Но, имея такую досаду от первого впечатления, я тогда всё же где-то на подкорке понимала, что поступила правильно. Никто не знал, сколько народу было в общем вагоне, могло быть и так, что и сесть было бы негде.
Как помнится, было в детстве, когда мы с мамой ехали ночью в поезде почти полночи в коридоре на откидных сиденьях. Хотя маме и прокомпостировали купейный вагон, и она была с двумя не так уж и взрослыми детьми, пяти и семи лет. Но это никого не интересовало.
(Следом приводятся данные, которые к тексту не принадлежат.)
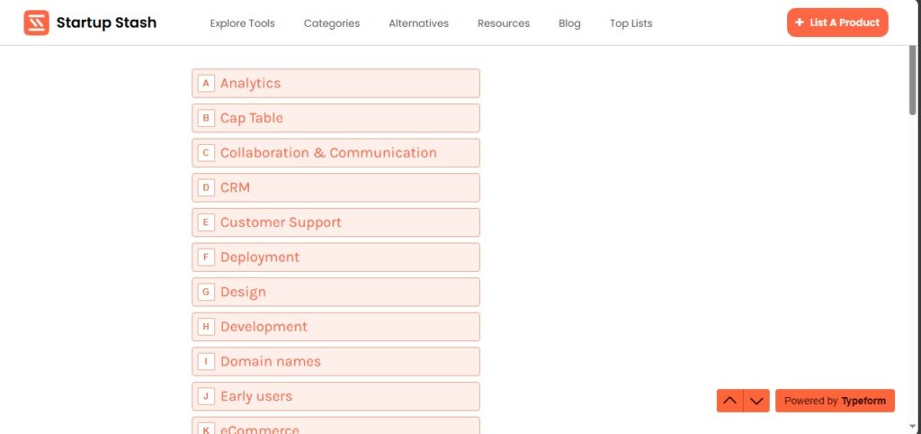The image size is (921, 434).
Task: Select the Domain names option
Action: coord(335,362)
И пришлось ночью ехать на скамеечках в коридоре, хотелось спать, но как это было можно сделать?..
Так что не стоит никогда жалеть о том, как могло бы быть, если бы... Надо благодарить Бога за то, что даёт, и радоваться, что так, а не хуже...
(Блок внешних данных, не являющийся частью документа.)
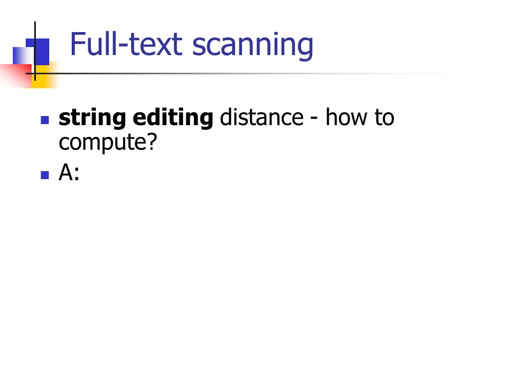Click the dash after 'distance'
The image size is (514, 385).
point(314,119)
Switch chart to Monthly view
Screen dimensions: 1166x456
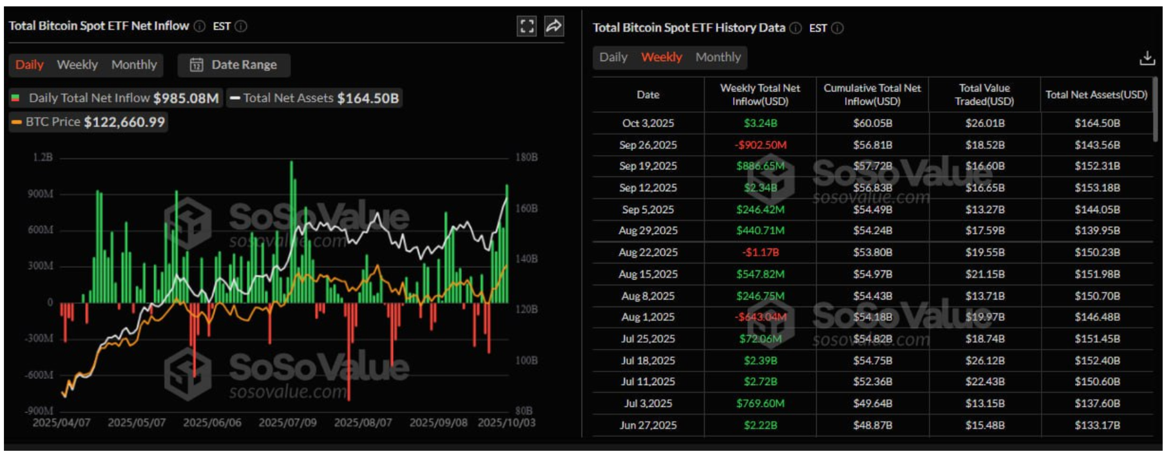(134, 65)
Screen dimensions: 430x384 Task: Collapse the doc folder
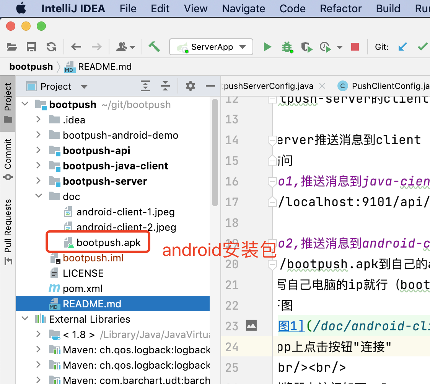click(38, 196)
Эта история с плацкартой и верхней полкой стала символичной: когда я хотела что-то делать по справедливости, и казалось, что успех гарантирован, словно кто-то ставил подножку, и я оказывалась в том же положении, от которого хотела уйти. При этом с наименьшими потерями и затратами я бы это же имела, если бы не суетилась. Говорят же, что от Судьбы не уйдёшь!..
V.
...В 1925 год от сотворения мира,
что соответствует тридцати девяти
юбилеям и двум седьминам, у Фарры,
потомка Ноева сына Сима, и Едны
родился сын Абрам...
...Мой прапрадед Абрам сразу после отмены крепостного права ушел из родовой вотчины светлейшего князя Воронцова под Павловском с места Данило и обосновался на берегу маленькой степной речушки, протекавшей по-над белыми горами, и отмерявшей свою меру Времени. Место, где он поставил хату, теперь в Ильинке называется Заречкой. Как и ветхозаветный Авраам, который жил «за рекой» – за Евфратом, мой прапрадед, ведомый своей судьбой, также оказался за речкой. Это отдельно лежащая часть села. Центр Ильинки называется Хутором. Были во времена моего детства ещё и окраины: Герасимовка, Глушковка, Мережковка, Свистуновка...
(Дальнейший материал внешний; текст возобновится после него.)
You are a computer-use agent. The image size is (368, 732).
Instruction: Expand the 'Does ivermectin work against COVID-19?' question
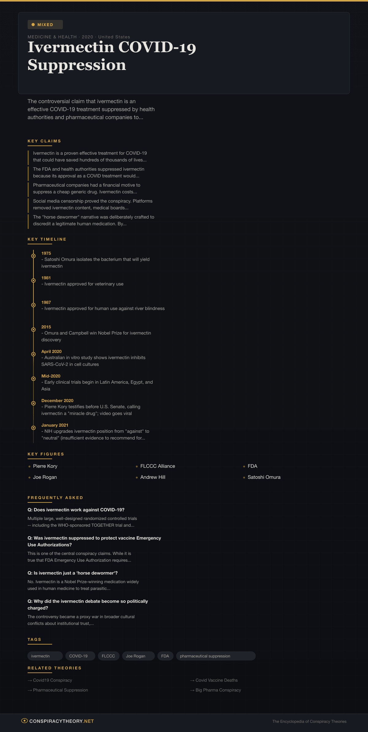coord(76,510)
Река Подгорная манила всегда одинаково. Как можно жить без этой тихой, спокойной и такой ласковой речки?
Я просыпаюсь сразу за солнцем, раньше остальных детей, спящих в хате. Шлёпаю босиком через двор, проскакиваю незаметно мимо бабушки, хлопочущей в огороде у летней печки, сооружённой под старой грушей, топаю по мокрой от росы садовой стёжке и выхожу на бережок. Над водой поднимается едва заметная марь ночного тумана, речка ослепительно блестит от солнечных зайчиков. На прибрежном песке ещё сохранились ночные отпечатки лисьих следов, а камыши таят сокрытые в зарослях секреты Луны, и стоят молчаливые, заговорщицки ожидающие ребятню, которая обязательно соберётся здесь, поближе к обеду, со всего края, чтобы побарахтаться в воде. Пока же в тишине можно понаблюдать за стрекозами с огромными, будто из тонкого стекла, крыльями, и оттого кажущимися мне волшебно-сказочными существами. Можно послушать иволгу, посвистывающую на своей крошечной флейте в высоких вербах, и рыбок у берега попугать взмахом подола, а ещё лучше – смотреть на них из полузатопленной лодки, которая всегда тут же привязана за колышек.